Poemas do Viandante (588)

Gerardo Rueda - Ballesta (1961)

588. o arquipélago do ardor

o arquipélago do ardor
emerge no mar
suspenso
na luz arenosa
da areia branca
e pérola
de um oceano côncavo
como um coração
a sangrar
de ilha em ilha

(21/10/2016)

quarta-feira, 9 de novembro de 2016

Haikai do Viandante (304)

Charles Guilloux - Paisagem fluvial (1893)

nas nuvens do céu
vêem-se as águas do rio
espelho e imagem

terça-feira, 8 de novembro de 2016

Uma chávena de chá

Columbano Bordalo Pinheiro - Uma chávena de chá (1898)

Os dias eram preenchidos e alegres. Falávamos sobre isto e aquilo, fazíamos planos e cumpríamos os planos. A vida fora generosa connosco e permitia-nos ócios prolongados. Ele pouco tempo perdia com a administração dos bens. Todas as tarde tomávamos chá e deixávamo-nos enredar pelo desejo e por novos planos e novas aventuras. Foram anos de felicidade absoluta, como se fosse ainda possível um paraíso sobre a Terra. Os deuses, porém, são ciosos da sua exclusividade. Raramente estão dispostos a oferecer-nos um paraíso eterno. De tudo, resta este hábito, uma chávena de chá no silêncio da tarde.

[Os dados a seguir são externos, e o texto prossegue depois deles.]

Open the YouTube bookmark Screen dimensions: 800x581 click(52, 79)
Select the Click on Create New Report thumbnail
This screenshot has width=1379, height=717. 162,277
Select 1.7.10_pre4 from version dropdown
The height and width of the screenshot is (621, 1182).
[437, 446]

segunda-feira, 7 de novembro de 2016

Prisioneiros

Lorenzo Viani - I carcerati (1912-15)

Pelo menos desde Platão e a famosa Alegoria da Caverna que se elaborou a estranha concepção de que somos todos, de alguma forma, prisioneiros. Esta ideia, de uma fecundidade ainda não devidamente avaliada, conduziu, no Ocidente, a uma série de processos de emancipação. Não será, porém, a ideia de que o mundo e o corpo são uma prisão para o espírito uma derradeira prisão de que o homem precisa de se libertar? Não será essa cisão entre o espírito e o corpo, o espírito e o mundo, a mais perniciosa das ilusões. A crença de que o espírito está prisioneiro é, na verdade, a própria prisão a que o homem voluntariamente se sujeita.

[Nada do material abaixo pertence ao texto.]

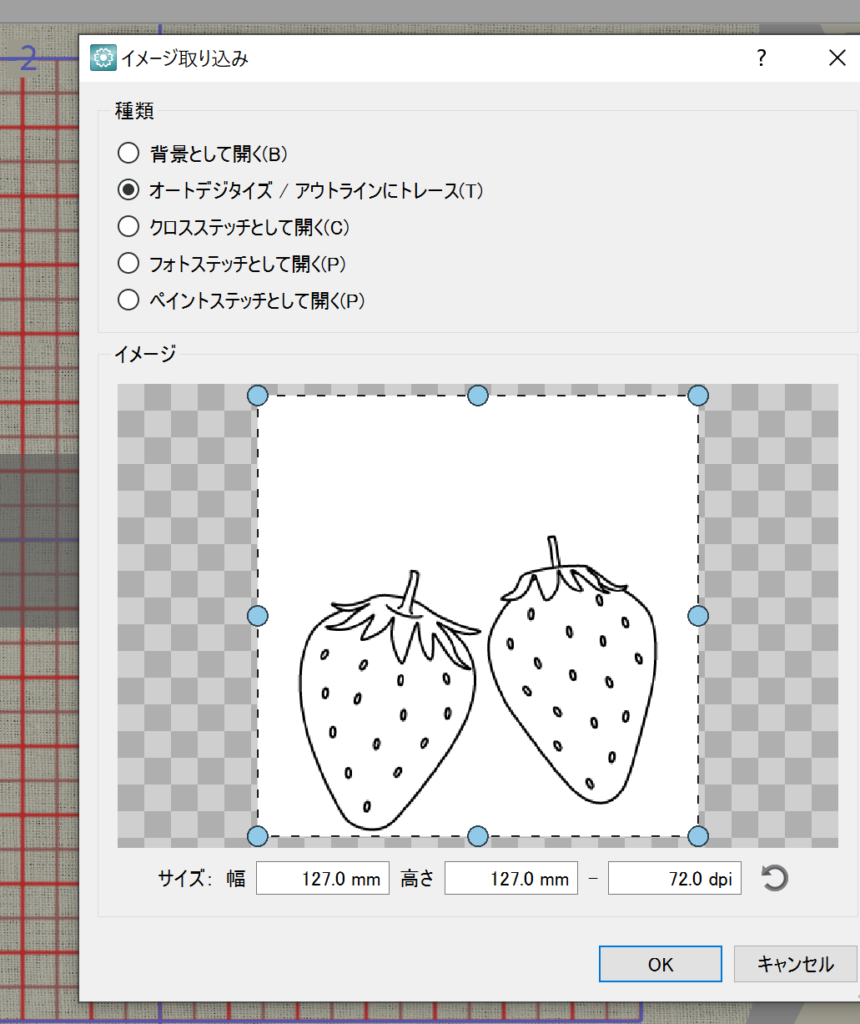This screenshot has height=1024, width=860.
Task: Click the 高さ height input field
Action: pos(511,879)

domingo, 6 de novembro de 2016

Poemas do Viandante (587)

Vicente Rojo - Señales (1967)

587. súbitos sinais

súbitos sinais
soam
no silêncio sonoro
do sonho
no signo suave
da saudade
o símbolo suado
e sonâmbulo
da sombria solidão

(21/10/2016)

sábado, 5 de novembro de 2016

Desejo de Inverno

Edvard Munch - Winter Night (1900)

Há um momento no Outono em que o espírito é tomado por um desejo intenso de Inverno. Não pelo rigor do clima em si mesmo, mas porque esse tempo acorda no coração dos homens um desejo de recolhimento e silêncio. O Verão é, para muitos, uma bravata inútil. O tempo invernoso tem esse poder simbólico de abrir o homem, nem que seja naqueles momentos em que medita perante o fogo de uma lareira, para tudo o que é essencial.

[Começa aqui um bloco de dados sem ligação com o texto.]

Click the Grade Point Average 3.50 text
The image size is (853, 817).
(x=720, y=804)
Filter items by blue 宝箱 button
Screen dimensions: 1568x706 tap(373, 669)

sexta-feira, 4 de novembro de 2016

De foz em foz

Lyonel Feininger - Ao longo do rio (1952)

A vida espiritual do homem ocidental foi demasiado marcada pela imagem heraclitiana da impossibilidade de mergulhar duas vezes nas mesmas água de um rio. A cintilação da dialéctica de Heraclito, consubstanciada nessa ideia, ocultou aquilo que será mais decisivo. E o mais decisivo não é tentar mergulhar nas mesmas águas, mas deixar-se ir ao longo do rio, aprender a flutuar e a fundir-se no fluxo que leva da nascente à foz, e desta, tornada nova nascente, até à próxima foz.

quinta-feira, 3 de novembro de 2016

A espera

Edward Hopper - Mañan en Cape Code (1950)

Chegava à janela, abria-a e ficava longas horas a olhar o horizonte. A princípio pensei que esperava alguém ou alguma coisa. A cena, porém, repetiu-se sem cessar. Não era, por certo, pessoa ou coisa que ela aguardava. Veio o Verão, depois o Outono e os anos foram passando. Havia nela uma fidelidade inabalável ao ritual, uma fé inextinguível. Há dias, a manhã despontou sob uma grande tempestade. Ela abriu a janela, debruçou-se sobre o parapeito. Um raio atingiu-a. Por momentos, reverberou e depois caiu. Havia no seu rosto sem vida um rasto de felicidade. Tinha chegado o que há muito esperava.